## Start SUPPLIED TEXT

Mailed campaign advertisements that list recommended candidates and ballot measures must include a written notice, if they indicate an association with a political party, but recommend a position differing from the party's official position. (Guide at 57.)
When a candidate leaves office, Proposition 34 limits the use of surplus campaign funds to such specific purposes as contributions to ballot measures, federal candidates and candidates for state office outside California; repayment of campaign debts or political contributors; charitable donations; contributions to political parties; home security systems for candidates or officeholders subjected to threats; and payment of legal bills related to seeking or holding office. Proposition 34 repeals the provision of Proposition 208 that requires distribution of surplus funds to political parties, political contributors, or to the state within 90 days of an election. (Guide at 63.)
This measure increases penalties for violation of campaign law to the same levels as Proposition 208. Under Proposition 34, the FPPC could impose a fine of up to $5000 per violation, instead of the prior penalty of $2000. (Guide at 64.) The measure repeals a provision of Proposition 208 allowing the FPPC to criminally prosecute alleged violations of campaign laws and instead, permits the FPPC to hold administrative penalty proceedings. (Guide at 56.) Finally, Proposition 34 narrows the persons liable for violations to those with obligations under its provisions or those who are compensated for services involving the planning, organizing, or directing of any activity required by the measure. (Guide at 56.)
In Article 7 of the measure, contributions made by lobbyists are prohibited if the lobbyist is registered to lobby the governmental agency for which the candidate is seeking election or the government agency of the elected state officer (Guide at 62.) Two problems are presented by this language.

## End SUPPLIED TEXT

*SHORT TASK A*
Please set down, word for word, the stretch of the listing below from its first line through the line containing "Buddhism (652, 429)".

## Start DATA ENTRIES

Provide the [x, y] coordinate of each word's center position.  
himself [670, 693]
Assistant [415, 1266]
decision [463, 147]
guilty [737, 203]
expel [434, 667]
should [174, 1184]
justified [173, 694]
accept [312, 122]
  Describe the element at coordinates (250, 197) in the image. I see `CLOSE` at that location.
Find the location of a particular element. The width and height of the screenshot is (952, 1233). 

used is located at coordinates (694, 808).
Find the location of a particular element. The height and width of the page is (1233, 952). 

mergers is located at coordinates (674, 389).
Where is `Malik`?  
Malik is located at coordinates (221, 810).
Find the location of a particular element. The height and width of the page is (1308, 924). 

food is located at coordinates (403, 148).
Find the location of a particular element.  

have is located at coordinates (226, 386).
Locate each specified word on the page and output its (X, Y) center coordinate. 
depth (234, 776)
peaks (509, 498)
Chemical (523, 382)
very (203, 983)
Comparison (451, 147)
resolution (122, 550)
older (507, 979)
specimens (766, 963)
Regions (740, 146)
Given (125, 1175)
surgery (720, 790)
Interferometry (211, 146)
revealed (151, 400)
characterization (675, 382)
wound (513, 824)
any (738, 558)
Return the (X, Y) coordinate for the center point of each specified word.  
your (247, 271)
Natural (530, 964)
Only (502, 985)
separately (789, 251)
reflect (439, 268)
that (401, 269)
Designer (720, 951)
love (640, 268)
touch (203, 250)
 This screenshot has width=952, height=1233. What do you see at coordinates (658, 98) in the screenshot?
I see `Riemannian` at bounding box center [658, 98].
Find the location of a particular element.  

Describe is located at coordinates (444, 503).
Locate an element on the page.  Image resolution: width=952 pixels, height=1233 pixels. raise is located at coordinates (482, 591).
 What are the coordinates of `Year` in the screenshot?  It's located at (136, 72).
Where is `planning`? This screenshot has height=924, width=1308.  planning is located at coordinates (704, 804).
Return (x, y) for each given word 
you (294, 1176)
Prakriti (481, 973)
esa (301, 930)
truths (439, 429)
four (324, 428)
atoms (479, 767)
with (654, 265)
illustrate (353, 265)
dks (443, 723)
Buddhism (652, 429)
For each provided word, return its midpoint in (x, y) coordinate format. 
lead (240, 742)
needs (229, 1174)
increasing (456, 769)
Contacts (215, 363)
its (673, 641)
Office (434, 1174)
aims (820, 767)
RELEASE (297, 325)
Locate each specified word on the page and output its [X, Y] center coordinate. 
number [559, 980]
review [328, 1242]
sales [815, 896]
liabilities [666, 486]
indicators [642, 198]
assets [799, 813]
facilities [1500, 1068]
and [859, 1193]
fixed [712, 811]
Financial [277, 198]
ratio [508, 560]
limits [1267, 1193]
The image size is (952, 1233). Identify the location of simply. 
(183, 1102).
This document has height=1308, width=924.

## End DATA ENTRIES

*SHORT TASK B*
Extract the stretch of the Proposition 34 passage from "When a candidate" through "(Guide at 63.)", copying it without any change.

*WORKED ANSWER A*
Provide the [x, y] coordinate of each word's center position.  
himself [670, 693]
Assistant [415, 1266]
decision [463, 147]
guilty [737, 203]
expel [434, 667]
should [174, 1184]
justified [173, 694]
accept [312, 122]
  Describe the element at coordinates (250, 197) in the image. I see `CLOSE` at that location.
Find the location of a particular element. The width and height of the screenshot is (952, 1233). 

used is located at coordinates (694, 808).
Find the location of a particular element. The height and width of the page is (1233, 952). 

mergers is located at coordinates (674, 389).
Where is `Malik`?  
Malik is located at coordinates (221, 810).
Find the location of a particular element. The height and width of the page is (1308, 924). 

food is located at coordinates (403, 148).
Find the location of a particular element.  

have is located at coordinates (226, 386).
Locate each specified word on the page and output its (X, Y) center coordinate. 
depth (234, 776)
peaks (509, 498)
Chemical (523, 382)
very (203, 983)
Comparison (451, 147)
resolution (122, 550)
older (507, 979)
specimens (766, 963)
Regions (740, 146)
Given (125, 1175)
surgery (720, 790)
Interferometry (211, 146)
revealed (151, 400)
characterization (675, 382)
wound (513, 824)
any (738, 558)
Return the (X, Y) coordinate for the center point of each specified word.  
your (247, 271)
Natural (530, 964)
Only (502, 985)
separately (789, 251)
reflect (439, 268)
that (401, 269)
Designer (720, 951)
love (640, 268)
touch (203, 250)
 This screenshot has width=952, height=1233. What do you see at coordinates (658, 98) in the screenshot?
I see `Riemannian` at bounding box center [658, 98].
Find the location of a particular element.  

Describe is located at coordinates (444, 503).
Locate an element on the page.  Image resolution: width=952 pixels, height=1233 pixels. raise is located at coordinates (482, 591).
 What are the coordinates of `Year` in the screenshot?  It's located at (136, 72).
Where is `planning`? This screenshot has height=924, width=1308.  planning is located at coordinates (704, 804).
Return (x, y) for each given word 
you (294, 1176)
Prakriti (481, 973)
esa (301, 930)
truths (439, 429)
four (324, 428)
atoms (479, 767)
with (654, 265)
illustrate (353, 265)
dks (443, 723)
Buddhism (652, 429)

*WORKED ANSWER B*
When a candidate leaves office, Proposition 34 limits the use of surplus campaign funds to such specific purposes as contributions to ballot measures, federal candidates and candidates for state office outside California; repayment of campaign debts or political contributors; charitable donations; contributions to political parties; home security systems for candidates or officeholders subjected to threats; and payment of legal bills related to seeking or holding office. Proposition 34 repeals the provision of Proposition 208 that requires distribution of surplus funds to political parties, political contributors, or to the state within 90 days of an election. (Guide at 63.)